N24: En Silence... Avancer
MANUSCRIT N°24
« On va quand même pas changer le monde, mais… »
Adulte
LAURÉAT
EN SILENCE...AVANCER
- On va quand même pas changer le monde, mais…
- Mais…? mais quoi ?! Mais RIEN putain… tu vois pas qu’il est 4 heures du matin, qu’on a plus de batteries… j’ai plus une thune… t’as perdu ta carte… on s’est fait jeter de la boite, on est là dans la rue comme des cons avec une heure de marche devant nous… et toi, tu crois que c’est le moment de philosopher ?! Passe-moi une clope…
- J’en ai plus, c’était la dernière.
- Oh merde, mais tu sers vraiment à rien.
- Je sais.
- Bordel ! Arrête tes conneries d’apitoiement… c’était quand même bien cette soirée… allez viens t’asseoir à côté de moi…et prend-moi dans tes bras, j’ai froid. Et… tu peux pleurer sur mon épaule si t’as besoin… de toute façon, j’ai tellement transpiré en dansant qu’entre mes seins c’est la rivière Kwaï… mais en version polluée tu vois…

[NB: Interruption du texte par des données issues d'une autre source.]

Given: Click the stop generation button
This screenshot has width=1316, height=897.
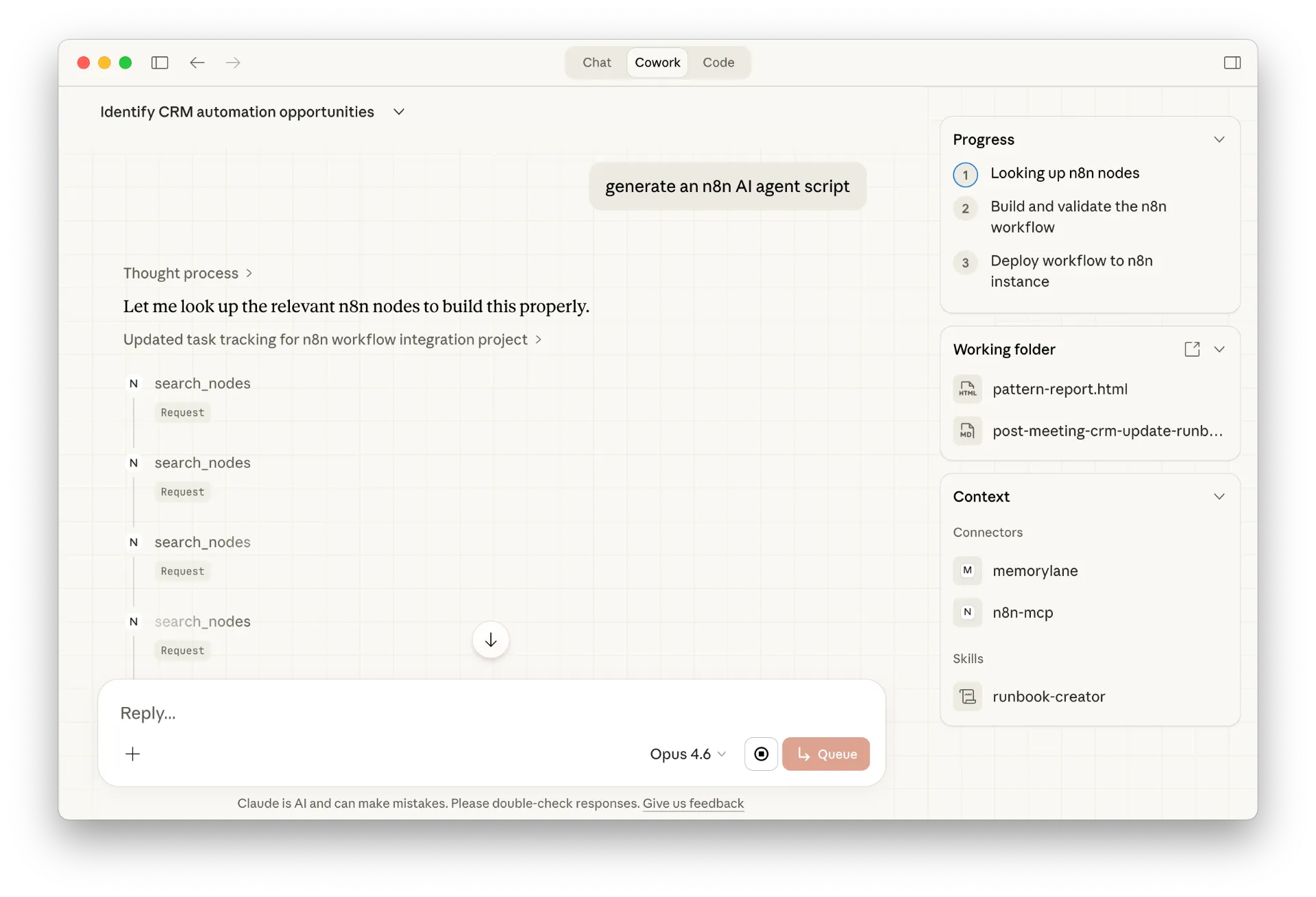Looking at the screenshot, I should pos(761,754).
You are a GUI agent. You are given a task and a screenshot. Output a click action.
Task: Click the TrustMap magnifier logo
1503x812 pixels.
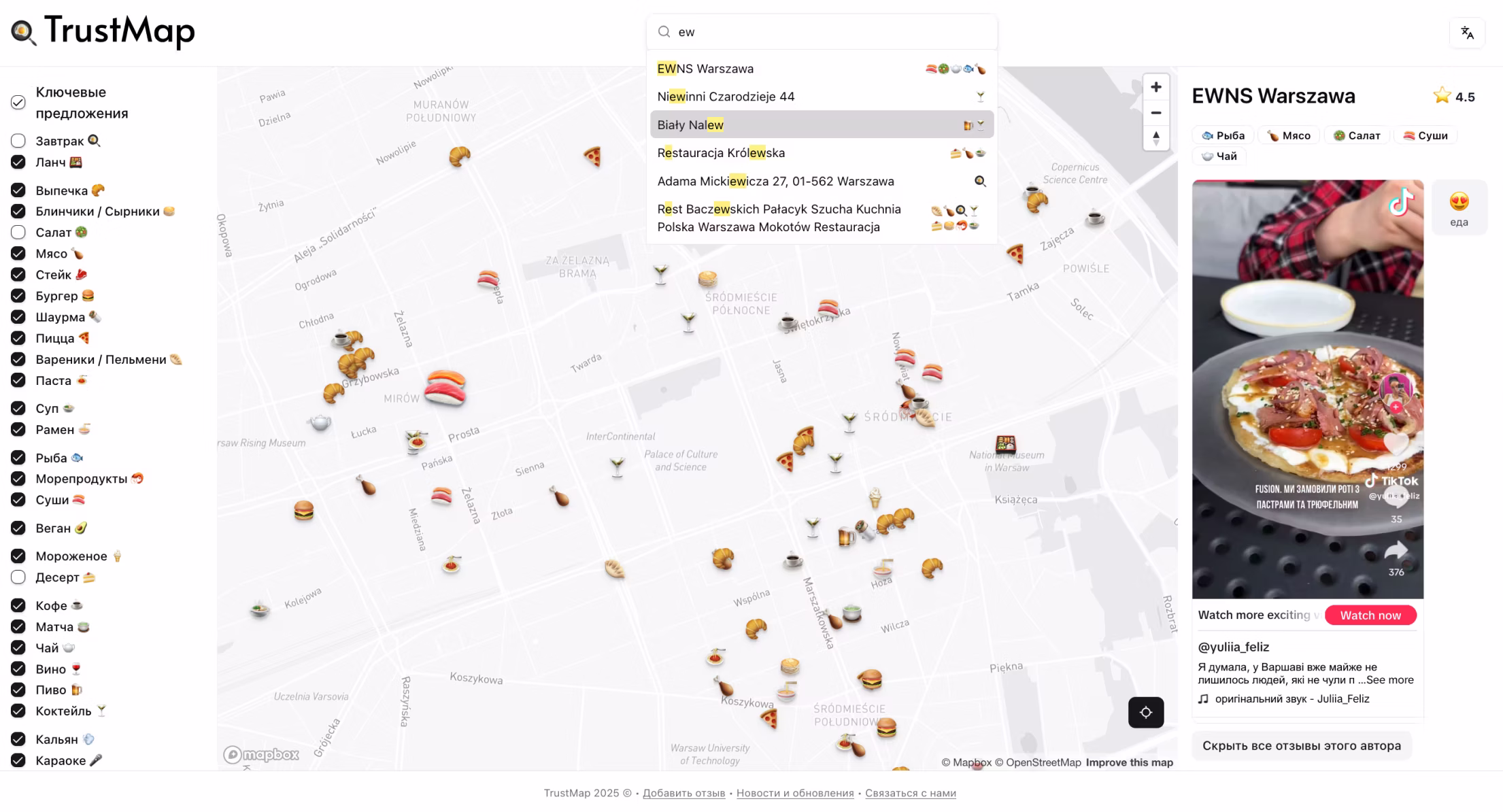point(22,30)
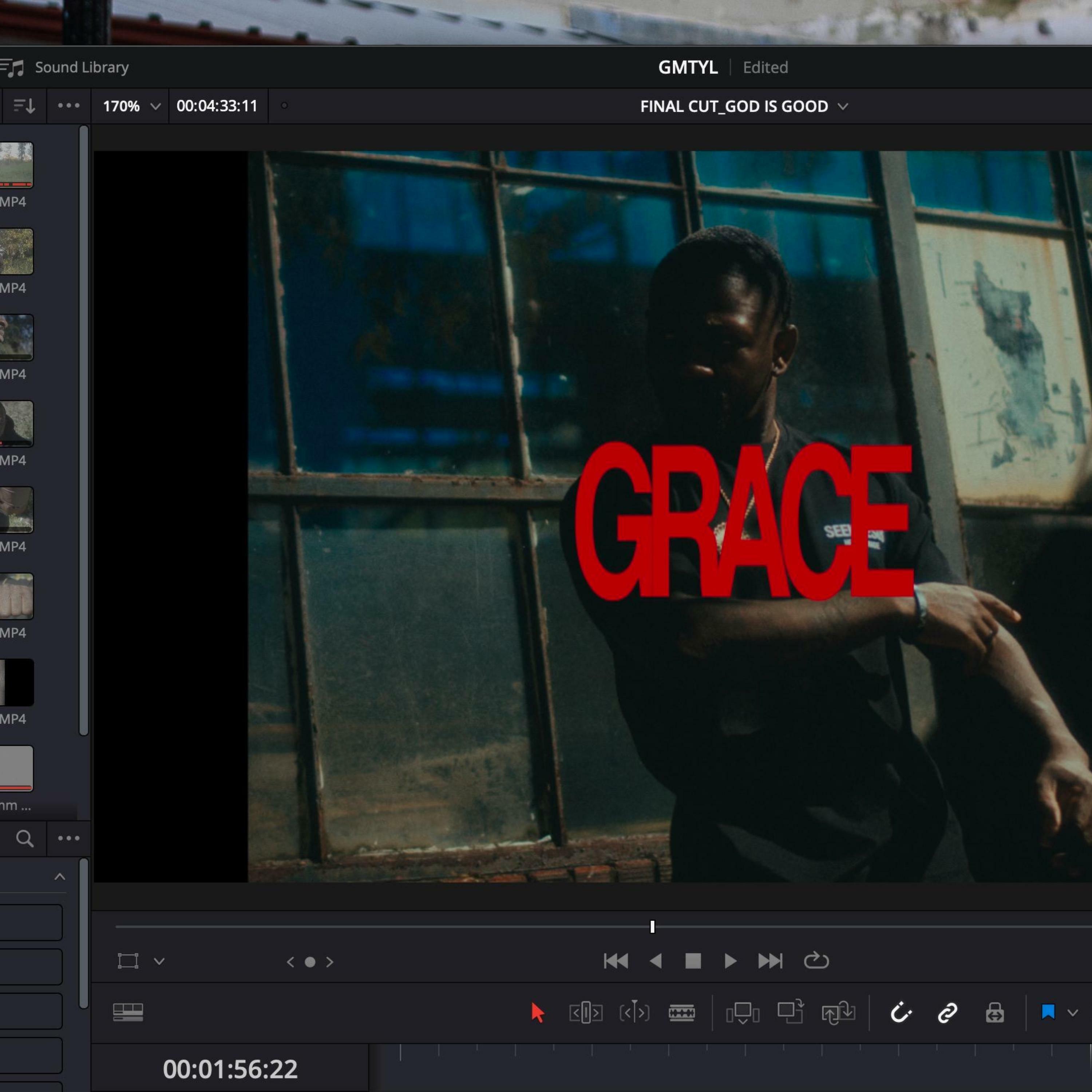Toggle Position Lock icon
The image size is (1092, 1092).
click(x=995, y=1012)
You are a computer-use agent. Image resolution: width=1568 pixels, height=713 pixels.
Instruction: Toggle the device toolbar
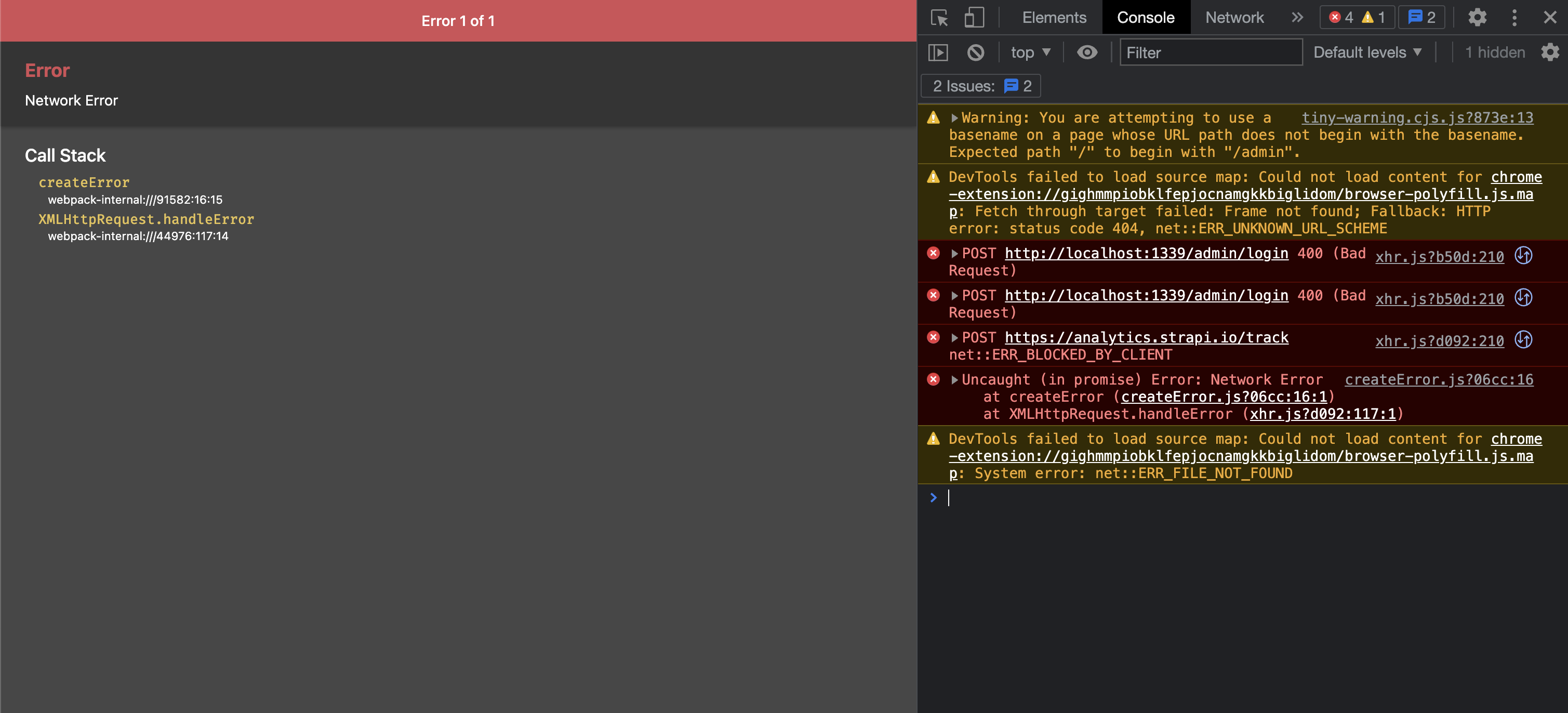(975, 18)
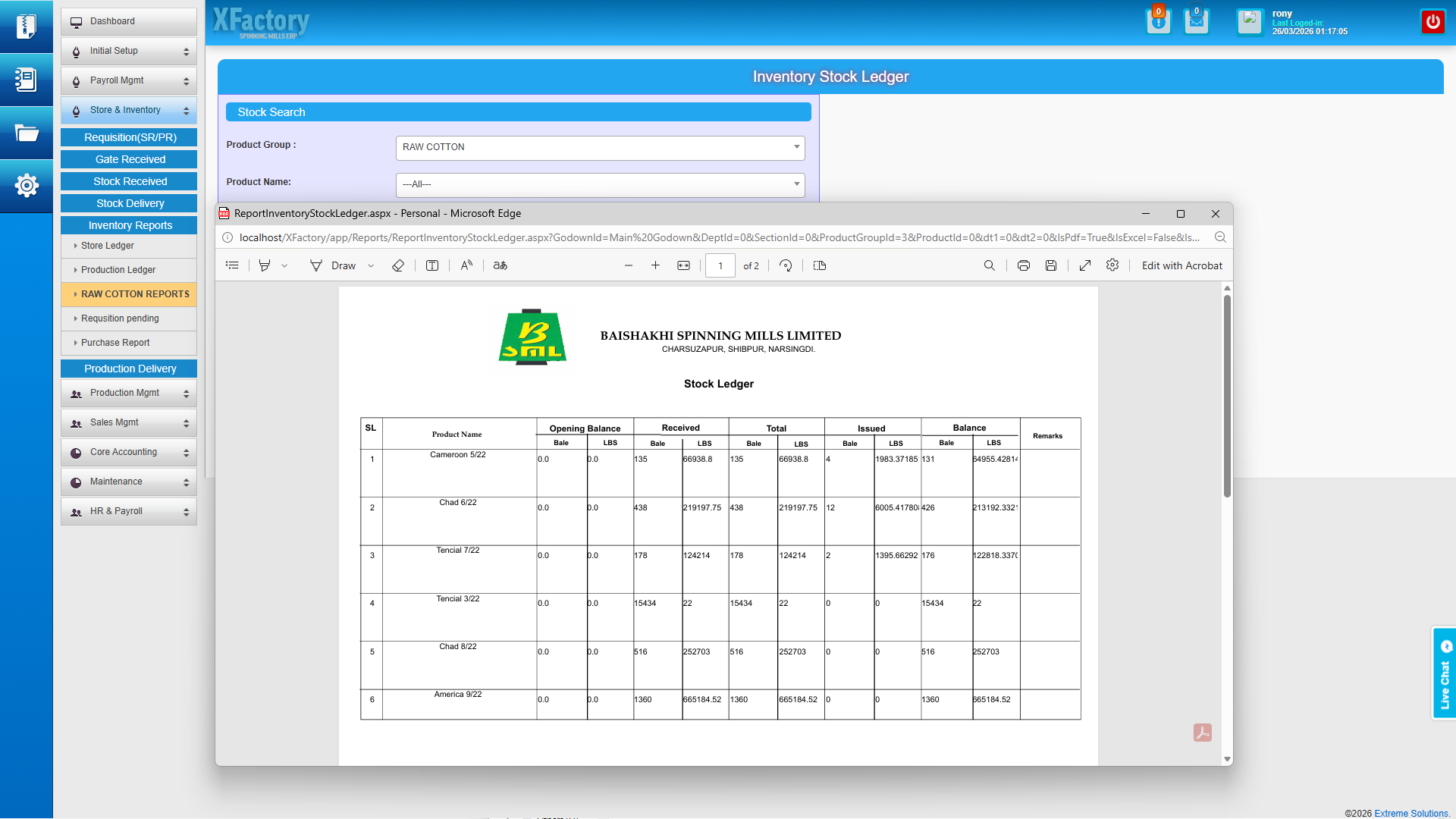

Comment on en est arrivé là ? C’est une longue histoire…
D’abord, c’est toujours comme ça avec Jo. Parce que Jo, c’est la copine qu’on appelle quand on va mal. Pourquoi ? Je sais pas, c’est comme ça… on sait qu’avec elle ça commence par un verre pour s’évader… mais après, la suite, c’est l’inconnue… peut-être parce que quand le moral n’est pas au top, on a envie de tout oublier, de lâcher prise, de tester les limites… quitte à prendre des risques et se mettre en danger… une façon de voir si ça pourrait être pire... et ça c’est possible avec Jo.
Oh, je sais ce que vous vous dites… « réflexe d’autodestruction », « ce n’est pas la bonne personne à contacter dans ces moments-là »… gnagnagna… pfff, jugement à la con… pardon à l’emporte-pièce…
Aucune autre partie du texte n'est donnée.